**Reading passage:**
· · ·
As we can see, the left-hand side measures the deviation between two quantities:

  • |E(S, T)|: the number of edges between the two subsets S and T.
  • |S|\cdot |T|\cdot d/n: the expected number of edges between two subsets S and T, drawn from an Erdos–Renyi random graph G(n, d/n).

The Expander-Mixing lemma tell us a small \lambda(G) (a.k.a. large spectral gap) implies that this discrepancy is small, leading to the fact that the graph is nearly random in this sense, as discussed in [1]. We should mention that the converse of expander-mixing is true as well, stated as follows.

Lemma 11(Expander-Mixing Lemma Converse [4]): Let G = (V, E) be a d-regular graph with n vertices and eigenvalues \lambda_1 \geq \dots \geq \lambda_n satisfying:

\Bigg| |E(S, T)| - \frac{d|S|\cdot |T|}{n}\Bigg| \leq \rho \sqrt{|S|\cdot |T|}.

for any two disjoint subsets S,T\subset V and some positive \rho. Then \lambda(G) \leq O(\rho \cdot(1 + \log(d/\rho))).

Proof of Expander-Mixing Lemma: Recall that the adjacency matrix A has eigenvalues \lambda_1 \geq \dots \geq \lambda_n with corresponding orthonormal eigenvectors v_1, \dots, v_n. Let 1_S and 1_T be the characteristic vectors of subsets S and T(a.k.a., the v-th coordinate of 1_S is 1 if v\in S and 0 otherwise). We then decompose 1_S and 1_T in the orthonormal basis of eigenvectors v_1, \dots, v_n as

1_S = \sum\limits_{i=1}^n \alpha_i v_i, \quad 1_S = \sum\limits_{j=1}^n\beta_j v_j.

Observing that |E(S, T)| = (1_S)^T A 1_T, we expand out the right hand side and apply orthogonality, which yields

(1_S)^T A 1_T = \left (\sum\limits_{i=1}^n \alpha_i v_i \right)^T A \left (\sum\limits_{j=1}^n\beta_j v_j \right) = \sum\limits_{i=1}^n \lambda_i\alpha_i\beta_i = d\frac{|S|\cdot|T|}{n} + \sum\limits_{i=2}^n \lambda_i\alpha_i\beta_i .
· · ·
**Data:**
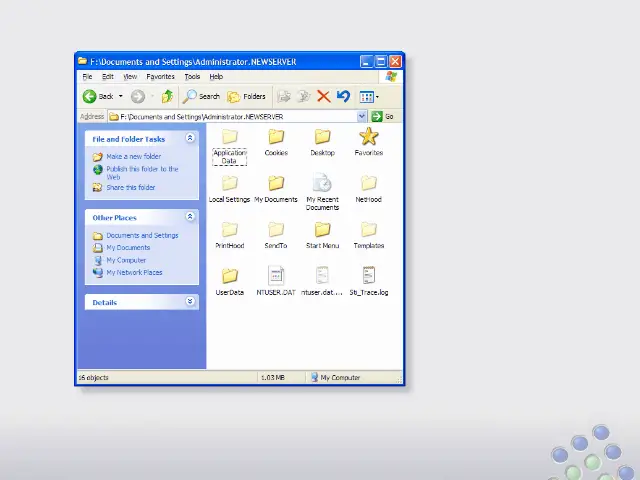Toggle the Folders pane button
The height and width of the screenshot is (480, 640).
(247, 96)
· · ·
**Goal 1:** Ignoring capitalization, list every distinct term in the Expander-Mixing Lemma excerpt that contains a plain hyphen. Leave out the dash in "Erdos–Renyi."
**Goal 2:** Retype the passage in the Expander-Mixing Lemma excerpt from "Lemma 11(Expander-Mixing Lemma" to "O(\rho \cdot(1 + \log(d/\rho))).".

**Right answer 1:**
left-hand
Expander-Mixing
d-regular
v-th

**Right answer 2:**
Lemma 11(Expander-Mixing Lemma Converse [4]): Let G = (V, E) be a d-regular graph with n vertices and eigenvalues \lambda_1 \geq \dots \geq \lambda_n satisfying:

\Bigg| |E(S, T)| - \frac{d|S|\cdot |T|}{n}\Bigg| \leq \rho \sqrt{|S|\cdot |T|}.

for any two disjoint subsets S,T\subset V and some positive \rho. Then \lambda(G) \leq O(\rho \cdot(1 + \log(d/\rho))).